### [Records to use]
• • • •
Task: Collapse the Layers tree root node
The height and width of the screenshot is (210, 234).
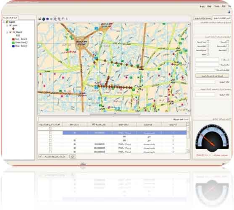Action: [4, 22]
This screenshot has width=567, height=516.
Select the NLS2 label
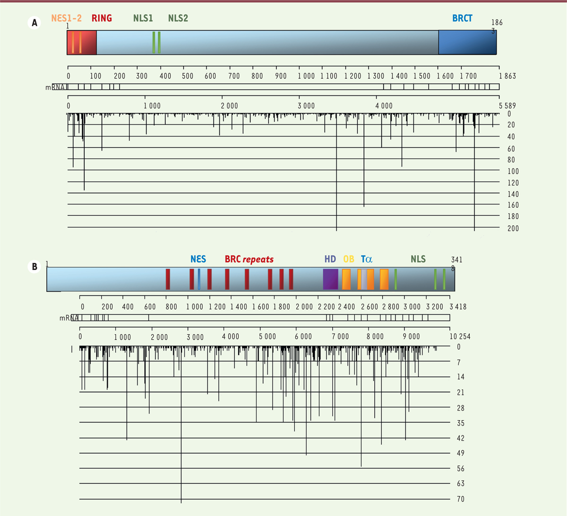point(178,18)
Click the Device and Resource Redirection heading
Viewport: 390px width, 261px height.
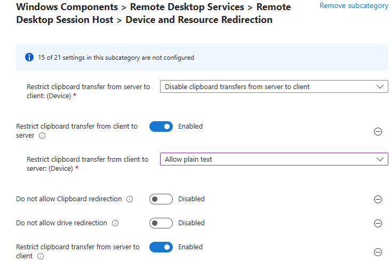point(198,20)
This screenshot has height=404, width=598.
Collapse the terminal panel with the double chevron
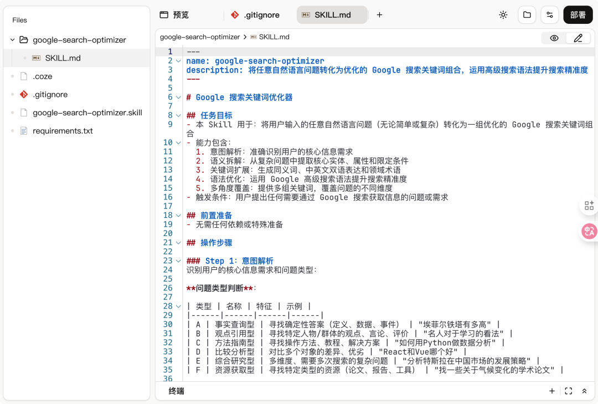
• • • •
### [Task item]
Reproduce all lines from the records above that include the word "Collapse".

### [Written reply]
Task: Collapse the Layers tree root node
Collapse the terminal panel with the double chevron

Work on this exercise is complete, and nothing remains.